Trade Reconstruction – Don’t Hand Over Your Data ‘Blind’
October 4th, 2016
NICE Actimize clients can join Jon and other subject matter experts at ENGAGE Client Forum on October 25-26 in Brooklyn, NY. Topics of interest include “Communications Surveillance and Monitoring: What’s Next,” presented by Jon Simone and “Trade Reconstruction and the Intent to Manipulate: Putting the Pieces Together,” presented by Aite Group analyst Danielle Tierney. For more information, visit www.niceactimize.com/engage.
The topic of “trade reconstruction” — defined as combining all pre and post trade communications along with relevant trading activity — has become a large focus within regulatory requirements such as MAR, MiFIDII and others* these days. As a result, financial institutions are starting to feel even greater pressure to comply with new rules as regulators put on the heat, make increasingly stringent requests for data, and more closely examining how a firm will handle the trade reconstruction process. So perhaps not surprisingly, within the last month alone, multiple firms have approached us asking how their peers are complying when these specific requests. Maybe what is even more surprising, however, is that the majority of responses reveal that the process is still largely manual at many operations. When I ask why it’s still that way, it uncovers some interesting truths.
The first and biggest issue is a rather simple one that you might not expect. Financial institutions are still struggling with answering the basic data questions: what data, exactly, must be included in a properly executed trade reconstruction. Do I need trade data, market data, communications data, settlement data, and hedging data? That is just to name a few kinds of “data” in the funnel. Until a firm actually submits their first requested construction, they really aren’t too certain what the expectation of the regulator will be, other than they need to get it to them quickly. That poses the second issue. The current process being used to reconstruct is manual in nature and, therefore, it may take days and even weeks to bring all the right information together versus the “minutes and hours” it could take if properly automated.
Firms historically store the needed data in multiple vaults with very different data structures. Just finding the necessary data is a major challenge and that’s just the first step. Tasking a team of individuals to do this removes them from the everyday responsibilities, which in turn, creates additional risk because they may have missed something new that has been flagged while they are putting all their efforts into the reconstruction. This is something I believe firms are overlooking and have not taken into account in the trade reconstruction process.
An additional risk is aligned to the fact that so much time and concentration is spent looking for the data. Often by the time they find what they need, the deadline to submit has grown close.
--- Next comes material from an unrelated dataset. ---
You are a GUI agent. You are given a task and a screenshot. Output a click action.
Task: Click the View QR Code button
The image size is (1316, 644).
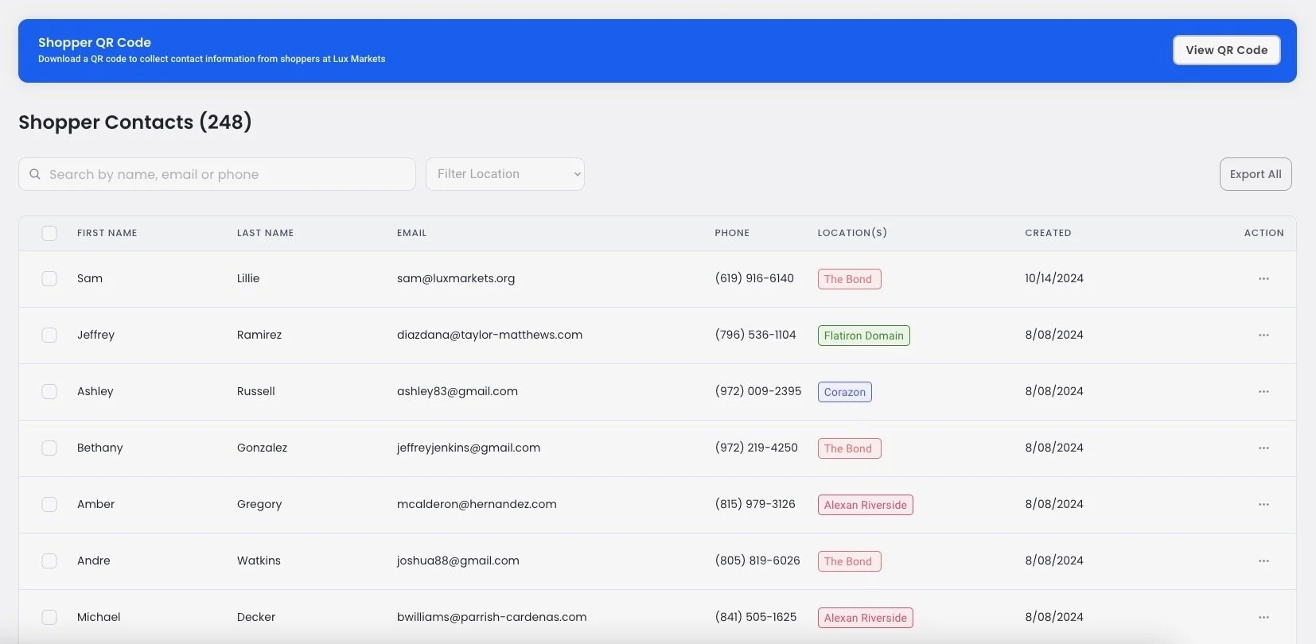click(x=1226, y=50)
At that point, many firms wind up handing over their data “blind” without actually spending the required time to review and fully understand what they are giving over.
This manual process is so ineffective and inefficient that it is obvious that firms need to move to using technology to get them to a place where it gives a single person, with full access to all data in a single application, the ability to properly identify, gather, and analyze to comply with the request and not open up the firms to additional risk. There are reasons that trade reconstruction guidelines exist – why risk missing critical details when automation and improved surveillance technologies make the process so much more effective.
*Dodd Frank Act Section 731 and 764, Commodities Exchange act 4s (g) (4), Securities Exchange Act, Section 15F (g) (1), CFTC Rule 1.31 and 1.35(a).